En la práctica sucede bastante. Sujetos que no están de acuerdo con una práctica legal, priorizan sus creencias por sobre derechos adquiridos y evitan que estos sean garantizados tal cual lo prevé la ley: «Esto pondría una creencia personal por encima del ejercicio de un derecho». «El caso más grave de esto sería de una persona que representa al Estado en una función pública, como puede ser salud, se niegue a prestar un servicio que cumple un derecho porque va en contra de sus creencias personales», explicó Luján.

«Por ejemplo, realizar un casamiento a una pareja homosexual. Brindar algún acceso a servicios de salud. Los abortos no punibles no se están cumpliendo de por sí, hay menores de edad violadas que no pueden acceder a la interrupción voluntaria del embarazo porque los médicos se niegan o estiran el proceso para que no pueda interrumpirlo, simplemente porque ellos no están de acuerdo. Esta ley legalizará esa práctica y dejaría más vulnerables a las personas que necesiten acceder a ciertos derechos», describió la militante. Es decir, de aprobarse esta ley y en el caso de mujeres que requieran de un aborto no punible porque está en riesgo su vida, dependerán de las creencias de los que deban garantizar su derecho.

Protección legal ante la Justicia

La letra de la ley señala que los ministros de culto estarán “exentos de la obligación de declarar sobre hechos que le hayan sido revelados en el ejercicio de su ministerio”. Esto alertó a distintas organizaciones que advirtieron sobre las denuncias de abuso y corrupción de menores y el encubrimiento denunciado de las autoridades eclesiásticas a los curas acusados de cometer esos delitos aberrantes.

«Así como está formulado es preocupante y un privilegio que no tiene razón de ser, menos habiendo casos de abusos infantil y el encubrimiento por parte de la Iglesia Católica», analizó Luján.

En la provincia están en curso distintas causas que investigan delitos de esta índole en manos de curas acusados de pedófilos y abusadores. El caso del cura Justo José Ilarraz, acusado de cometer -al menos- siete abusos mientras ocupaba el rol de docente en el Seminario Arquidiocesano de Paraná, quizá sea el mayor ejemplo de un acto delictivo dentro de la propia institución católica.

El derecho de acceso a la información y la réplica en otros puntos de la provincia

«Nos sorprendió la cantidad de gente, pero entendemos que responde al acceso a la información que ahora están teniendo. Yo cuando inicié mi trámite de apostasía, me encontré de casualidad que existía la posibilidad. La gente se interesa porque nunca se lo dijeron nada al respecto y se sienten identificados por la necesidad que tienen de realizar el trámite», explicó la militante en relación a la importante demanda.

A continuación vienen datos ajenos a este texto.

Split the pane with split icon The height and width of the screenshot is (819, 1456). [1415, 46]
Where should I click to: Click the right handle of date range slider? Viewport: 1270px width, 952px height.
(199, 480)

En Paraná ya renunciaron unas 80 personas y al menos diez más lo harán la semana próxima. Además, en concordia unas 10 personas han consultado sobre la posibilidad de llevar adelante una jornada y hubo consultas de otras cuatro localidades. «Lo que pasa en el interior, al tener un tinte más consevador la sociedad, los choques son más extremos en cuanto a ideas. Les sirve esto de hacer apostasías colectivas como para difundir, irrumpir en el debate y poder decir algunas cosas en ese marco», agregó Luján.

«A todos nos enseñan como seguir en la religión que nos metieron sin preguntarnos, pero no nos dicen como salir de la misma o desafiliarnos de sus instituciones. Es recomponer ese derecho a la información para que uno pueda decidir. Además, poner en debate los privilegios de la religión», finalizó.